G. Sumner Hayes sumner-nntp5 at forceovermass.com
Thu Mar 7 11:17:51 EST 2002


[Some attributions were lost already...]
In article <mailman.1015492232.3944.python-list at python.org>, 
Christian Tanzer wrote:
> Gerrit Muller <gerrit.muller at philips.com> wrote:
>> > >     Define "page".  If you say 800x600 you'd lose.
>> >
>> > Good question.  How would you define a page in terms of web design?
>> >
>> > Eliminating most if not all scrolling on reference pages seems
>> > particularly important. Some reference pages seem way too long.  And
>> > your point is well taken.  I have a large monitor, but I use relatively
>> > big fonts, so I'm only using 1024x768...
>> >
>> > Edward
>> <...snip...>
>> at this moment in time 1024*768 is a reasonable choice; the poor 14" CRT
>> users will need some scrolling, but all more lucky 15" LCD and 17" CRT
>> and above will have a scroll free overview.
> 
> You are assuming that everybody is wasting the full screen on the
> browser's window. That might be true for the average windows user but
> is not true in general. For instance, my monitor displays 1800x1024,
> but the browser gets only about 850x650 of that.
> 
> IMHO, software/web pages making such assumptions suck.

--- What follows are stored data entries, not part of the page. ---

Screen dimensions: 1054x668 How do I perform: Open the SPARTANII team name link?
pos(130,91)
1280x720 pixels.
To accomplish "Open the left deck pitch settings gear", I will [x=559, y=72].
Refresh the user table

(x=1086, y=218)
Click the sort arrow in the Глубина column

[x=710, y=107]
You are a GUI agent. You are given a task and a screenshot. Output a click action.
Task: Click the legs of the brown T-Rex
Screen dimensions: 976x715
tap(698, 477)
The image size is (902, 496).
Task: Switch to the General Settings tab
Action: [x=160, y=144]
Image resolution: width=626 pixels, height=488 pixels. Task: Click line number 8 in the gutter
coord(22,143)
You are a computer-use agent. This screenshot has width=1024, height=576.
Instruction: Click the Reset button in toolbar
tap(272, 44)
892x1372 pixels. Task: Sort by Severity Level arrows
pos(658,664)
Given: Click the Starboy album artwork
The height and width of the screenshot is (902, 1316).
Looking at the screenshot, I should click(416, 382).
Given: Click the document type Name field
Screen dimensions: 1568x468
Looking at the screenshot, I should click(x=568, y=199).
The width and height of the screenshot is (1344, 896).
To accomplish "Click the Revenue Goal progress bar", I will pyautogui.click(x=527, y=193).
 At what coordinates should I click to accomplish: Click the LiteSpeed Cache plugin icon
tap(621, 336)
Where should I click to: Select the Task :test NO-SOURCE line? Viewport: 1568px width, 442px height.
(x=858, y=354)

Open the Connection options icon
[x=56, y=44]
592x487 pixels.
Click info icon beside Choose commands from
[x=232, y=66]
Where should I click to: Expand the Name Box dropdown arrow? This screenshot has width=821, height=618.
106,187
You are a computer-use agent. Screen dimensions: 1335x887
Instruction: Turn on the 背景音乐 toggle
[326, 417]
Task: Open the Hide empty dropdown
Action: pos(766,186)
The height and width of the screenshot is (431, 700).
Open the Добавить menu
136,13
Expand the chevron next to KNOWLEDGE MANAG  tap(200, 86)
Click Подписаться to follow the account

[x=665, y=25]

Right.  If you're making assumptions on a reference page I think the
following is reasonable:

Assume that the normal page is around 800x600 _only_ for the purposes
of limiting scrolling--that "one page" shouldn't need any scrolling
at 800x600.  Design the pages so that they will display okay (without
side-scrolling) at 640x480 and lower, though they may need vertical
scrolling at that depth.  Remember that low-resolution browsers are
becoming more and more popular as more handhelds get connectivity
(they often have resolutions around 320x200, cell phone browsers are
sometimes even smaller).  Ideally, the 320x200 window should display
without scrolling sideways (though possibly with a lot of up-and-down),
assuming the browser it uses is intelligent about image display.

One site that gets this part of web design right is the stereophile.com
site--I can read all their archives just fine in links (text-mode
browser, nicer than lynx), in an 80-character wide column.  There are
left and right navigation bars/ad areas, so the main content winds up
using only about 1/2 of the screen width, but it's readable only with
forward scrolling.

The current www.python.org does okay with this, too.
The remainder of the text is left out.